In an analysis of professional football players, Pellman, and colleagues94,95 surveyed concussions occurring in the field of play and used reconstruction techniques to establish a concussion threshold. In comparison to reconstructing single concussion cases, recent technology embedding accelerometers into helmets (head impact telemetry system [HITS]) allows researchers to constantly sample the accelerations experienced by players during game and practice situations.96–98 The data collected between the two methods show some similarity and will provide important information for basic researchers to estimate the real world scenarios that cause concussion.
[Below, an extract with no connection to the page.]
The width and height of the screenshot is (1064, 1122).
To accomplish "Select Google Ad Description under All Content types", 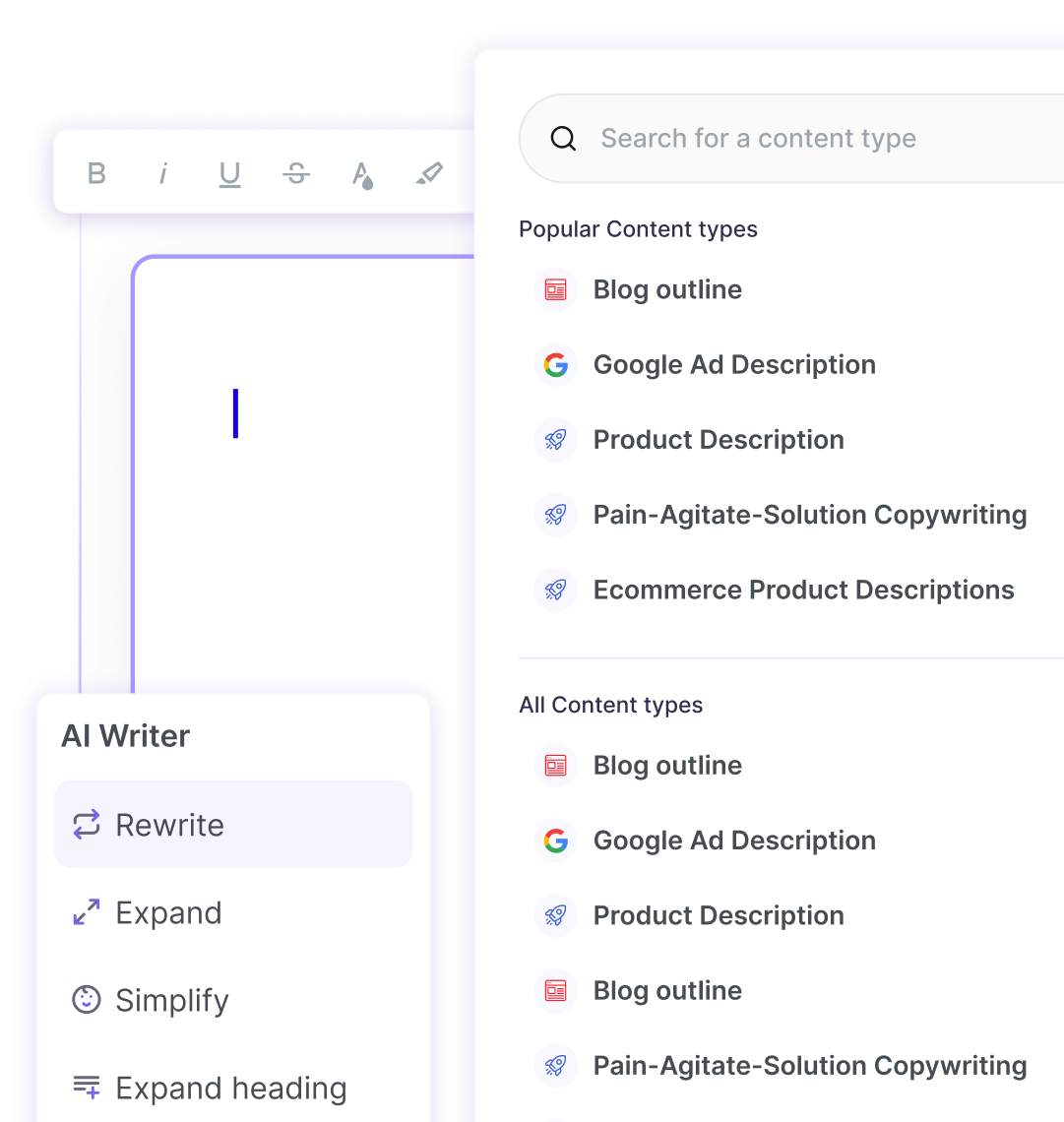I will coord(734,841).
Moreover, these monitoring efforts will likely inform new product designs and also offer the ability to track the effectiveness of these new helmet designs in the field of play to complement design studies conducted in the laboratory.
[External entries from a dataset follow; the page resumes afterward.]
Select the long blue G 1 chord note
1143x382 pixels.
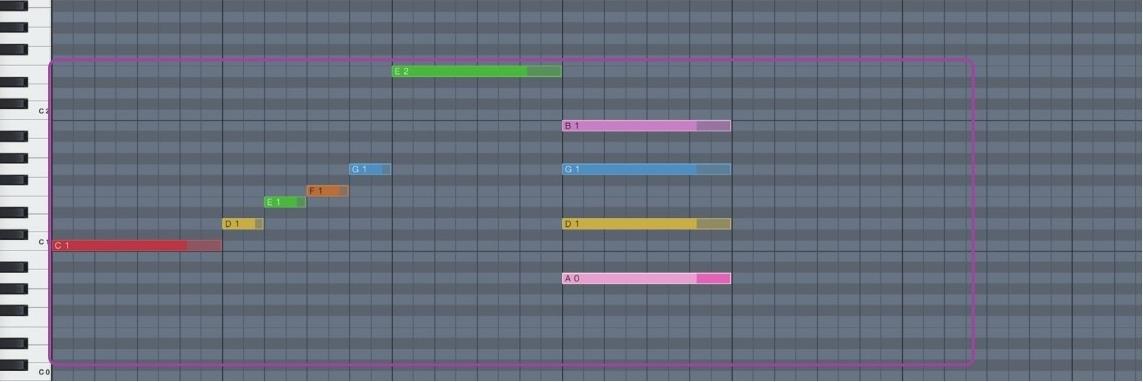[647, 169]
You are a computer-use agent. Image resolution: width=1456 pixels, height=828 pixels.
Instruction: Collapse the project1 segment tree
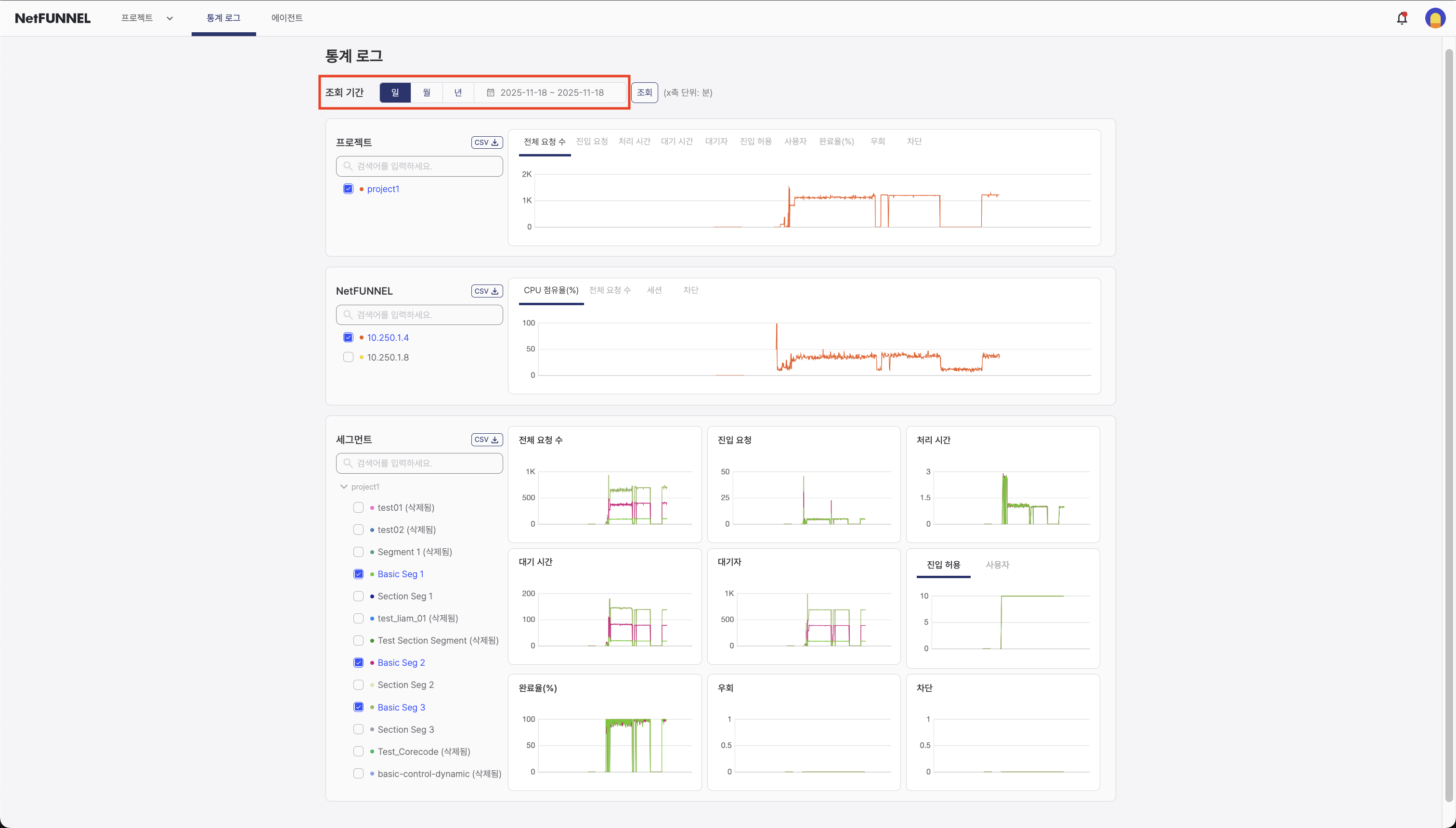click(343, 487)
Although the biomechanics of concussion is a research area that spans many length scales, there is now substantial work across these scales that establish a coordinated approach for better understanding of concussive brain injury and how new technologies can be developed to reduce the incidence of concussion. Methods are in place to estimate how the brain moves and deforms under common conditions associated with concussion; these computational methods are increasingly robust for predicting the mechanical response of the brain under many different situations. In parallel, field studies are defining the real world situations that cause concussions and comparing them to similar situations that do not cause concussions. These surveillance data provide critical input for the computational tools that will continue to improve the resolution and accuracy of estimating strains within specific anatomic regions. With new techniques to map these deformations to strains of cellular and vessel networks within the brain, a wealth of information from microscale studies will merge with information from large-scale studies. These combined efforts will define how different cell types are damaged during concussion and provide a method to rationally develop new technologies for reducing or preventing concussions in the field.
Funding provided by NIH NS35712, HD41699, and NS056202.
The authors declare no competing financial interests.